INTRODUCTION
This Amendment No. 1 to Rule 13E-3 Transaction Statement on Schedule 13E-3, together with the exhibits hereto (this “Schedule 13E-3” or “Transaction Statement”), is being filed with the Securities and Exchange Commission (the “SEC”) pursuant to Section 13(e) of the Securities Exchange Act of 1934, as amended (together with the rules and regulations promulgated thereunder, the “Exchange Act”), jointly by the following persons (each, a “Filing Person,” and collectively, the “Filing Persons”): (i) QAD Inc. (“QAD” or the “Company”), a Delaware corporation and the issuer of the Class A common stock, par value $0.001 per share (the “Class A Common Stock”) and the Class B common stock, par value $0.001 per share (the “Class B Common Stock”, and together with the Class A Common Stock, the “Shares”), that is subject to the Rule 13e-3 transaction, (ii) Project Quick Merger Sub, Inc., a Delaware corporation (“Merger Sub”), (iii) Project Quick Parent, LLC, a Delaware limited liability company and the parent of Merger Sub (“Parent”), (iv) Thoma Bravo Fund XIV, L.P., a Delaware limited partnership and an affiliate of Parent and Merger sub (“TB Fund XIV” and, collectively with Parent and Merger Sub, the “TB Parties”), (v) Pamela M. Lopker, the Company’s founder and President, and (vi) certain entities affiliated with Ms. Lopker, namely, the Lopker Living Trust dated November 18, 2013, and the Estate of Karl F. Lopker (together with Ms. Lopker, the “Lopker Entities”). The TB Parties are Filing Persons of this Transaction Statement because they may be deemed to be affiliates of the Company under a possible interpretation of the SEC rules governing “going-private” transactions.

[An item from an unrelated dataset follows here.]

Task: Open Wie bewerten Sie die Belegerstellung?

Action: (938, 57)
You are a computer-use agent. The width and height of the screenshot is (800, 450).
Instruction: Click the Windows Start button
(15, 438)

On June 27, 2021, the Company, Parent and Merger Sub entered into an Agreement and Plan of Merger (as amended, restated, supplemented or otherwise modified from time to time, the “Merger Agreement”), which provides for, among other things, the merger of Merger Sub with and into the Company (the “Merger”), with the Company surviving the Merger as a direct wholly-owned subsidiary of Parent. Concurrently with the filing of this Schedule 13E-3, the Company is filing with the SEC a definitive Proxy Statement (the “Proxy Statement”) under Regulation 14A of the Exchange Act, relating to a special meeting of the stockholders of the Company (the “Special Meeting”) at which the stockholders of the Company will consider and vote upon a proposal to approve and adopt the Merger Agreement and cast a non-binding, advisory vote to approve certain items of compensation that are based on or otherwise related to the Merger and may become payable to certain named executive officers of the Company under existing agreements with the Company. The adoption of the Merger Agreement will require the affirmative vote of the holders of (i) a majority of the voting power of all outstanding Shares entitled to vote, voting as a single class and (ii) a majority of the voting power of all outstanding Shares, voting as a single class, that are not owned, beneficially or of record, by the Lopker Entities, their respective affiliates, or any executive officer or director of the Company, in each case outstanding as of the close of business on the record date for the Special Meeting. A copy of the definitive Proxy Statement is attached hereto as Exhibit (a)(2)(i). A copy of the Merger Agreement is attached as Annex A to the definitive Proxy Statement and incorporated herein by reference.
Under the terms of the Merger Agreement, if the Merger is completed, each Share, other than as provided below, will be converted into the right to receive $87.50 in cash (the “Merger Consideration”), without interest and less applicable withholding taxes. The following Shares will not be converted into the right to receive the per Share Merger Consideration in connection with the Merger: (i) Shares issued and held by the Company or any of its direct or indirect wholly-owned subsidiaries immediately prior to the effective time (ii) Shares owned by Parent, Merger Sub or any of their respective direct or indirect wholly-owned subsidiaries immediately prior to the effective time, (iii) Shares held by the Lopker Entities that are subject to the Contribution and Exchange Agreement, attached as Annex C to the definitive Proxy Statement and incorporated herein by reference, and (iv) Shares that are issued and outstanding immediately prior to the effective time and that have not been voted in favor of the adoption of the Merger Agreement or consented thereto in writing and whose holders have properly exercised and validly perfected appraisal rights with respect to such Shares in accordance with, and who have complied with, Section 262 of the General Corporation Law of the State of Delaware, a copy of which is attached as Annex E to the definitive Proxy Statement and incorporated herein by reference.
The merger remains subject to the satisfaction or waiver of the conditions set forth in the Merger Agreement, including the approval and adoption of the Merger Agreement by the Company’s stockholders.